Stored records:
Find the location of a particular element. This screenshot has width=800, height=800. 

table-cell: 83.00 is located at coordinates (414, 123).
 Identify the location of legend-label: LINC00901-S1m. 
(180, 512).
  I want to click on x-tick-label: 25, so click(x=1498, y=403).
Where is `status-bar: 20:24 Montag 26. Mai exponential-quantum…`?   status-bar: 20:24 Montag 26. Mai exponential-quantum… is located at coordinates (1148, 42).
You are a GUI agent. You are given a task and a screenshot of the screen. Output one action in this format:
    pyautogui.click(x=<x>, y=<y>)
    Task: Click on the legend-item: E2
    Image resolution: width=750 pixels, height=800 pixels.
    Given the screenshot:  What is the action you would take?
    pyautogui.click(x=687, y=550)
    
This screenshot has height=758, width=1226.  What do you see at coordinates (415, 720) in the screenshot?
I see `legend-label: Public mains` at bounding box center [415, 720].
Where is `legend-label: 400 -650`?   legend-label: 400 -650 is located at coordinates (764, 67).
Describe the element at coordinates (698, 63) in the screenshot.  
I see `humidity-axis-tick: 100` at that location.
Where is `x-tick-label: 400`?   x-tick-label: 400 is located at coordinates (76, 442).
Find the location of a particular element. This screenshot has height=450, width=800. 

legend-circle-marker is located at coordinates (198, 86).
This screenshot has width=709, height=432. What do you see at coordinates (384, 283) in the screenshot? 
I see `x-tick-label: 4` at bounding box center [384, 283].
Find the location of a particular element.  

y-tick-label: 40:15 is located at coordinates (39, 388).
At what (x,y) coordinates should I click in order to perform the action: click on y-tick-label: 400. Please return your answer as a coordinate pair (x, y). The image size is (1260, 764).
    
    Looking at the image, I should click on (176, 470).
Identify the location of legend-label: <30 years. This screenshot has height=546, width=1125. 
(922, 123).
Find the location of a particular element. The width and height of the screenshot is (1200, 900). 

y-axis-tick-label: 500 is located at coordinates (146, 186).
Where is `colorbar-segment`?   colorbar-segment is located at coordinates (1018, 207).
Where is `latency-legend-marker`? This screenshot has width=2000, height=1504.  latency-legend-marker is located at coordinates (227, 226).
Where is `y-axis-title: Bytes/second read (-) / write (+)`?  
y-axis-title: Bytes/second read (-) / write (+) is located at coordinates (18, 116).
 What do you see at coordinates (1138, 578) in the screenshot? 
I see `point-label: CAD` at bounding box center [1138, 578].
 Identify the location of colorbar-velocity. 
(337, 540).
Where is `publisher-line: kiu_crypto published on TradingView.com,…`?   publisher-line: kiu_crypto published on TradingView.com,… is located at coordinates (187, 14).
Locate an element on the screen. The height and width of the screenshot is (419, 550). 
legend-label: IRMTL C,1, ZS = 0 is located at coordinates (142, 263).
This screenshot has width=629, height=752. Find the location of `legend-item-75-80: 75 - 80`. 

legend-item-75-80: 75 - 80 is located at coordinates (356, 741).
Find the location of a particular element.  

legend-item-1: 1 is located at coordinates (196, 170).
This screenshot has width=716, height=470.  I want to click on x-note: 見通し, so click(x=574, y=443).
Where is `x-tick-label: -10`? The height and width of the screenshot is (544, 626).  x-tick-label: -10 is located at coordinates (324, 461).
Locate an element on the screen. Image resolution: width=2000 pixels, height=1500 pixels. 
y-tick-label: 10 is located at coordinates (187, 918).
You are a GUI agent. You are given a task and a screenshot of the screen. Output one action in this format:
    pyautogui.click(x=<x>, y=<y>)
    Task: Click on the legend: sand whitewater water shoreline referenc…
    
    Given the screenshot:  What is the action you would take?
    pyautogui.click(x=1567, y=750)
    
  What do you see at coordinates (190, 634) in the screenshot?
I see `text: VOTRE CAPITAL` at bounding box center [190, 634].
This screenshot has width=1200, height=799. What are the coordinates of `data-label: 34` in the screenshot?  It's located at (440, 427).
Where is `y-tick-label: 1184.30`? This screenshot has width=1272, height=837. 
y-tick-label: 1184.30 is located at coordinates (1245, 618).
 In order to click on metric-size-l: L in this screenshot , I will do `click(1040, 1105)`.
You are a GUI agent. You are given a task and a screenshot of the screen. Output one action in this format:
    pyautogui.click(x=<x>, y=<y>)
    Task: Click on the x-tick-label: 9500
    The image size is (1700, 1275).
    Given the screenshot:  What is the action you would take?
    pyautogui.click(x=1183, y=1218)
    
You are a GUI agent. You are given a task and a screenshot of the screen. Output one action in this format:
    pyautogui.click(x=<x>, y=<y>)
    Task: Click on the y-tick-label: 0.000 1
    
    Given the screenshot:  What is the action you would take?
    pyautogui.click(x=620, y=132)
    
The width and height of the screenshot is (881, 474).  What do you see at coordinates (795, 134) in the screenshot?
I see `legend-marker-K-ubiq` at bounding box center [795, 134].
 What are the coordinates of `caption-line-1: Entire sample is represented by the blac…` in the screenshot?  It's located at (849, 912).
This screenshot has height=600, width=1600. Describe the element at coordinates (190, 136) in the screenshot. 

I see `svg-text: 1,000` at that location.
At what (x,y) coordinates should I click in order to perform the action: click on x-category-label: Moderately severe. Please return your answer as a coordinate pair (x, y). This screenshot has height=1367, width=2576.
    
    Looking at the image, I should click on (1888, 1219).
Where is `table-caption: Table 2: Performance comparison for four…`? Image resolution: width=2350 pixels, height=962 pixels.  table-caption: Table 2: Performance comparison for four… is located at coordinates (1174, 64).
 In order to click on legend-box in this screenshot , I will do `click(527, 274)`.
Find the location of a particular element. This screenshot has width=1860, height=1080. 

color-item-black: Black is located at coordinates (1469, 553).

## Exercise
Return everything in the entries from the line containing "has height=450, width=800." down to the line containing "coordinates (227, 226).", both of those lines included, reproduced exactly.

## Answer to the problem
Find the location of a particular element. This screenshot has height=450, width=800. 

legend-circle-marker is located at coordinates (198, 86).
This screenshot has width=709, height=432. What do you see at coordinates (384, 283) in the screenshot? 
I see `x-tick-label: 4` at bounding box center [384, 283].
Find the location of a particular element.  

y-tick-label: 40:15 is located at coordinates (39, 388).
At what (x,y) coordinates should I click in order to perform the action: click on y-tick-label: 400. Please return your answer as a coordinate pair (x, y). The image size is (1260, 764).
    
    Looking at the image, I should click on (176, 470).
Identify the location of legend-label: <30 years. This screenshot has height=546, width=1125. 
(922, 123).
Find the location of a particular element. The width and height of the screenshot is (1200, 900). 

y-axis-tick-label: 500 is located at coordinates (146, 186).
Where is `colorbar-segment`?   colorbar-segment is located at coordinates (1018, 207).
Where is `latency-legend-marker`? This screenshot has width=2000, height=1504.  latency-legend-marker is located at coordinates (227, 226).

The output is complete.